### Supplied material
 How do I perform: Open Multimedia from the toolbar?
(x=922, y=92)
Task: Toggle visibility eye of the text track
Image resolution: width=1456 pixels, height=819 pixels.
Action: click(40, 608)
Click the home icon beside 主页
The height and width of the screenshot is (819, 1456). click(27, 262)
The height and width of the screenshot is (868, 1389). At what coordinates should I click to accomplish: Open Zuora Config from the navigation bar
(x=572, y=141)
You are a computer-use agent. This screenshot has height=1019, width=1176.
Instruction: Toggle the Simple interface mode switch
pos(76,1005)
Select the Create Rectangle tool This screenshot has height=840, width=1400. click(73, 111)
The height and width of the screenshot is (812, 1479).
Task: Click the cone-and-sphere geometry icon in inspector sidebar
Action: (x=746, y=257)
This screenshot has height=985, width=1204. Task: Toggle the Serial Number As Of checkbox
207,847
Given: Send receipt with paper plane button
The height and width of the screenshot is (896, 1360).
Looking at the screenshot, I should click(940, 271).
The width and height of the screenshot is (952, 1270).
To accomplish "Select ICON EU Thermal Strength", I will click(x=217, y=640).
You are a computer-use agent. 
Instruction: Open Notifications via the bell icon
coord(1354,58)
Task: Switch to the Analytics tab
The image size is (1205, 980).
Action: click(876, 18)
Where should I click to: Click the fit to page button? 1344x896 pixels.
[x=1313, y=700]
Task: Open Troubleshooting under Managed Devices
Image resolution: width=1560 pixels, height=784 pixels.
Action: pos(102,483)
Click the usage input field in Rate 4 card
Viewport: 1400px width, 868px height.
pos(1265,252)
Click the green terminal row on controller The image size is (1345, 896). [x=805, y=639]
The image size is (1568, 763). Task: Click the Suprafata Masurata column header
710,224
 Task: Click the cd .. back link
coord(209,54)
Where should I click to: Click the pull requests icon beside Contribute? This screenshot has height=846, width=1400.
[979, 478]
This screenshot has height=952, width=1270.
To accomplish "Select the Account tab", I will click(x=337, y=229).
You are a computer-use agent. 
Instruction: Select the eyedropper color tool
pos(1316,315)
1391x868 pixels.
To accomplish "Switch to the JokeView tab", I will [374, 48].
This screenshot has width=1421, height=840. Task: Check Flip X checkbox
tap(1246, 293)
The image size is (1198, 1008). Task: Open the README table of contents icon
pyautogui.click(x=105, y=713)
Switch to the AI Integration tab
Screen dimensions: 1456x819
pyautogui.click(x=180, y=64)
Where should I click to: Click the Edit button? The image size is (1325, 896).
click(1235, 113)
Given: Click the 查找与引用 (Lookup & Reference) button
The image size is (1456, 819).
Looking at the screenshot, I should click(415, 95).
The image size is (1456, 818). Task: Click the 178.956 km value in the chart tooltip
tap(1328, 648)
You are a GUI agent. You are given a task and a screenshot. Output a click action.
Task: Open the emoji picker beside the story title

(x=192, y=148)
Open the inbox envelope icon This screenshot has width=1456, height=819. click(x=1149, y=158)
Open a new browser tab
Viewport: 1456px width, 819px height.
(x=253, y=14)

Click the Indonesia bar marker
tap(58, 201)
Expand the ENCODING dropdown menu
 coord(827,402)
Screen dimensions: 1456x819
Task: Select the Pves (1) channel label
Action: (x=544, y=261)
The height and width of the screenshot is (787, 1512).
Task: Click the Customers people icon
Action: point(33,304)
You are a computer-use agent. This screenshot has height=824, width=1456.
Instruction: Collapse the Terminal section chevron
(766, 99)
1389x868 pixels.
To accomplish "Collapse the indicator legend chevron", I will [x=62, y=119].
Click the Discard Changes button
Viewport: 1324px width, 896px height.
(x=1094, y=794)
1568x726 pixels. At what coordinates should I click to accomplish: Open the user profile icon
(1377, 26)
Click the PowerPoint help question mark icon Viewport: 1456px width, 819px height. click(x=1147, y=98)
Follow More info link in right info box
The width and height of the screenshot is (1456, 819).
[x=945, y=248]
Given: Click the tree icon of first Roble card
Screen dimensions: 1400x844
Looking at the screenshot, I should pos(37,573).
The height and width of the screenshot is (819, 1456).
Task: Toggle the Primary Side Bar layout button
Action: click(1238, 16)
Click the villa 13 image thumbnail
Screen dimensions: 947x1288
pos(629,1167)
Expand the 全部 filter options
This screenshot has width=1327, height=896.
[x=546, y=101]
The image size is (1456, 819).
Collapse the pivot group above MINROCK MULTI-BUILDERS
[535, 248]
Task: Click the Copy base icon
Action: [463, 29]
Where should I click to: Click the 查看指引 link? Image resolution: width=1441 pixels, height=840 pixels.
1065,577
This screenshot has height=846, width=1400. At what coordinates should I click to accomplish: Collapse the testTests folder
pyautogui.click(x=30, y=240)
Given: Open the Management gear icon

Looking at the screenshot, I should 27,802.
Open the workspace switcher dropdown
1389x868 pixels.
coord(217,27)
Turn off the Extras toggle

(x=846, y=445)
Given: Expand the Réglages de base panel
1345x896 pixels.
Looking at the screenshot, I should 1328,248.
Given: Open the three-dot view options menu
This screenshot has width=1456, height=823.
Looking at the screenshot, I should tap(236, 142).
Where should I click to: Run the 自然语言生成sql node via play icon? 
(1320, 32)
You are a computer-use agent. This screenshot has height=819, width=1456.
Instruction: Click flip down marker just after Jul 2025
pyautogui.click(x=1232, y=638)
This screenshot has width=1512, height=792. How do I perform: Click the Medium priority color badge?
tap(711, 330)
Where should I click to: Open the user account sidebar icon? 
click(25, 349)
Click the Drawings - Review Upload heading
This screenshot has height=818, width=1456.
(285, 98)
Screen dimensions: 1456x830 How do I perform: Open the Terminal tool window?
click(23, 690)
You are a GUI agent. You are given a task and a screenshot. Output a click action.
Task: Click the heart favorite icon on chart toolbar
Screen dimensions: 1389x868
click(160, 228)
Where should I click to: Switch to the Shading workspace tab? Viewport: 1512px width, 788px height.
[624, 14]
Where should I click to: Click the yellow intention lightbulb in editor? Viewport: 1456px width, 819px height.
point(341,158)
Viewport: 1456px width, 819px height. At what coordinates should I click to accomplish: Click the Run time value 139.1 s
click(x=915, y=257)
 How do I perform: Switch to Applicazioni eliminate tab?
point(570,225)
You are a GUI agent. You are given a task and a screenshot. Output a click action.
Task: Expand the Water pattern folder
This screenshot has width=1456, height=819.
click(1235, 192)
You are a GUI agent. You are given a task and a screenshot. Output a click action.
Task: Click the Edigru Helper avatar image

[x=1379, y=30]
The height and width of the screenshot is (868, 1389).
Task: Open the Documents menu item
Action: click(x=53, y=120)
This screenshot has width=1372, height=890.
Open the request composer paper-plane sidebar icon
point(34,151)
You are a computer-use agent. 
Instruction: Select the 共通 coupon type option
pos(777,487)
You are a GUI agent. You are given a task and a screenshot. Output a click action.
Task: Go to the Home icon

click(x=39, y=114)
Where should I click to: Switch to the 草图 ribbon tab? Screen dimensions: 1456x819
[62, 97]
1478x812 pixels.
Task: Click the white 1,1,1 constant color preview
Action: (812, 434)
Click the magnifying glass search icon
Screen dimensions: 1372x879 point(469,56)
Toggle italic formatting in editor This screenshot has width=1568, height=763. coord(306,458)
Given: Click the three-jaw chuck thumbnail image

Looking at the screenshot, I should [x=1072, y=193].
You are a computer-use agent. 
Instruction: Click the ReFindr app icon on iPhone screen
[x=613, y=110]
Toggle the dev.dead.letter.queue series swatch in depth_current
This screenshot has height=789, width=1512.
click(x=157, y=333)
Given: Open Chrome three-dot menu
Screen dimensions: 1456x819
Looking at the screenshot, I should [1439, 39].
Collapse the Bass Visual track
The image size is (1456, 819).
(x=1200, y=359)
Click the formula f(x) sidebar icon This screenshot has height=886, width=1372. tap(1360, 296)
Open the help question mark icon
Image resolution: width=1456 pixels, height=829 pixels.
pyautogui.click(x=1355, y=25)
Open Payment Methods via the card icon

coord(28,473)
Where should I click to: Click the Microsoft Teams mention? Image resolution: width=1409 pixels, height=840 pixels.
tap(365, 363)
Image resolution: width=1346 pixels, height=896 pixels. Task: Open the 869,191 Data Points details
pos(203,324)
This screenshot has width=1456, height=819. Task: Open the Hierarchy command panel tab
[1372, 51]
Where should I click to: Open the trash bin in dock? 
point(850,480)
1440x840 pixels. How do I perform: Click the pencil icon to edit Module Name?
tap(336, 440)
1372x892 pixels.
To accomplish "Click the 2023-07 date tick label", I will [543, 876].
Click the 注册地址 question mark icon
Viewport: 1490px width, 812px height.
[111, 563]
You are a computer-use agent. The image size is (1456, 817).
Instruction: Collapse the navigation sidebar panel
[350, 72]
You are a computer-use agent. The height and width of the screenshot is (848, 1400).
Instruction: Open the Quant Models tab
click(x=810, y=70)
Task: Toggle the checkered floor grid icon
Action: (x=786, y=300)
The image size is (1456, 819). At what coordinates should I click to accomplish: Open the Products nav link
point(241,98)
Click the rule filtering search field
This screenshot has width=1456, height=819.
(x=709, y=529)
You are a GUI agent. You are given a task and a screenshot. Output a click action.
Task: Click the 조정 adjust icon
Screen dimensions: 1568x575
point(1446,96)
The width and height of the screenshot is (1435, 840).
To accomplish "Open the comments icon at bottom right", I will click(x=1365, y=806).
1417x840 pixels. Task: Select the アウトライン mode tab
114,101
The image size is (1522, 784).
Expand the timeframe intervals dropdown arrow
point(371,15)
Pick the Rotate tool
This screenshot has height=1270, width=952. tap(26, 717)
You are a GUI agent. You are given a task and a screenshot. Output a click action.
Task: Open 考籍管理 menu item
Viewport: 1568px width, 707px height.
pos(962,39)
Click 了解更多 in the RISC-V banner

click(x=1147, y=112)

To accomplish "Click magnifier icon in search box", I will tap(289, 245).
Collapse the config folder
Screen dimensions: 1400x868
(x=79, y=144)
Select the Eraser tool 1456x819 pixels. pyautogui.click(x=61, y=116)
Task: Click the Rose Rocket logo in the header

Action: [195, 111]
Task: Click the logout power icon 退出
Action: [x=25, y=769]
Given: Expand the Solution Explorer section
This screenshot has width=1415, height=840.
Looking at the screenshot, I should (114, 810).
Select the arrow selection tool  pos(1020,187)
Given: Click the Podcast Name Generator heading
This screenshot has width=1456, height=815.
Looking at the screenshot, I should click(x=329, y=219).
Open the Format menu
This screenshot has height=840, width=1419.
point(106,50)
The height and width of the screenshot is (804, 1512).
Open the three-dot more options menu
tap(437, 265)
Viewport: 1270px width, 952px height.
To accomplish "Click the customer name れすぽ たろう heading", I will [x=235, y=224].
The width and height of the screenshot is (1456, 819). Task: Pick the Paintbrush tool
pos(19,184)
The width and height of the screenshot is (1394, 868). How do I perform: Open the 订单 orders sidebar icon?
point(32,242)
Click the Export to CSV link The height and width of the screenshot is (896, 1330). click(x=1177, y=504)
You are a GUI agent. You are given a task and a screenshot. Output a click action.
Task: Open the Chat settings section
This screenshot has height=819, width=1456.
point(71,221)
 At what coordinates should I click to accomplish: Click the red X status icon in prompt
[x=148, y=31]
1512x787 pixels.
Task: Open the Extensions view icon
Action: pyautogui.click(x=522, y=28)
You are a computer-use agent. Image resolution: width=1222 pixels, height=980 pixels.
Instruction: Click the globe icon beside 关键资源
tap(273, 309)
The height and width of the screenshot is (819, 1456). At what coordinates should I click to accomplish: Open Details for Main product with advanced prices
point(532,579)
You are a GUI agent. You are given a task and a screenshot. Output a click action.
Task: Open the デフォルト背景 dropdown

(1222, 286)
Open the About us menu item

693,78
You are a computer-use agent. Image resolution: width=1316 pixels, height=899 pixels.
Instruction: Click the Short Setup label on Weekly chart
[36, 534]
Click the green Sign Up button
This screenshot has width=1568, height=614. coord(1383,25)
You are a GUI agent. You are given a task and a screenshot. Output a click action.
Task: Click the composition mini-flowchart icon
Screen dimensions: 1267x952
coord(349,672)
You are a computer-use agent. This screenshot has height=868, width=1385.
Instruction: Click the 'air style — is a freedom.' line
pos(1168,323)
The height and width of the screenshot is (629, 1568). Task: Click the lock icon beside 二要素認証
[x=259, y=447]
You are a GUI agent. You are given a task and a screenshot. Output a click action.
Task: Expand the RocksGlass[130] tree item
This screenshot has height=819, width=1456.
######
Work instruction | Begin at the line above that has "Where should I click to: Click the fit" and stop after the line that has "1391x868 pixels.", copying each line exactly and adding nothing else.

Solution |
Where should I click to: Click the fit to page button? 1344x896 pixels.
[x=1313, y=700]
Task: Open Troubleshooting under Managed Devices
Image resolution: width=1560 pixels, height=784 pixels.
Action: pos(102,483)
Click the usage input field in Rate 4 card
Viewport: 1400px width, 868px height.
pos(1265,252)
Click the green terminal row on controller The image size is (1345, 896). [x=805, y=639]
The image size is (1568, 763). Task: Click the Suprafata Masurata column header
710,224
 Task: Click the cd .. back link
coord(209,54)
Where should I click to: Click the pull requests icon beside Contribute? This screenshot has height=846, width=1400.
[979, 478]
This screenshot has height=952, width=1270.
To accomplish "Select the Account tab", I will click(x=337, y=229).
You are a computer-use agent. 
Instruction: Select the eyedropper color tool
pos(1316,315)
1391x868 pixels.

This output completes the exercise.